John looked directly into the chief inspector’s eyes. “That son of a bitch worked with me for five years. He called himself my friend. He’s been to my house . . . around my kids. He kidnapped my . . . I want him, and I want him to pay.”
If Toliver suspected more he didn’t ask. Whatever he may have heard or thought he knew about John’s involvement with Alex Solomon he didn’t question. He grunted and shook his head. “I spoke to your wife last night.”
John tensed up, wondering what Lorraine may have said.
Toliver picked up a file from his desk and tossed it over in front of John. “Based on the description we got from her and Jamilah Solomon, and the evidence we found at Donovan’s place, I did some digging.

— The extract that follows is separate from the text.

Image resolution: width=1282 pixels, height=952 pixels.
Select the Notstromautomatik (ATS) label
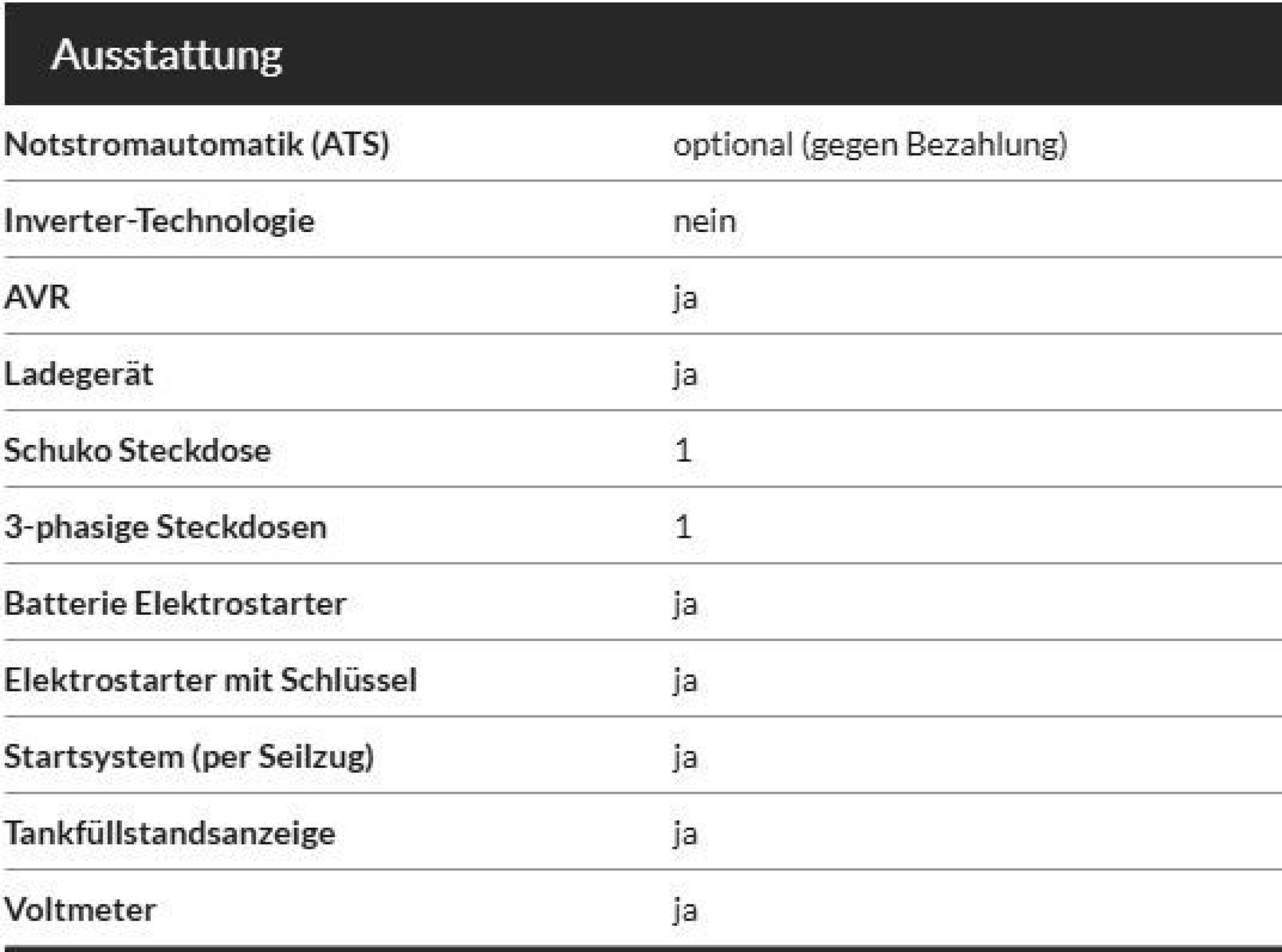pos(196,144)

There is something you may find interesting . . . Pilar Vélez is Rivera’s daughter.”
John perused the file and studied the woman’s picture. “Donovan told me that he had done all of this for love and money.”
“As far as we can establish they’ve been travelling in and out of the country together under assumed names for the better part of a year. There are dates on the documents you found that coincide with all the time Donovan had taken off going back to the beginning of 2009. The doctored passport tracked half a dozen or so trips into Cuba and a place called Castillo de los Tres Reyes Magos del Morro. There is a villa deeded to a Marisol Yelina . . . formerly Marisol Vélez. She was Pilar Vélez’s mother.”
“Was?”
“She died giving birth in 1981.”
“Why didn’t she show up in any security checks on Rivera before now?”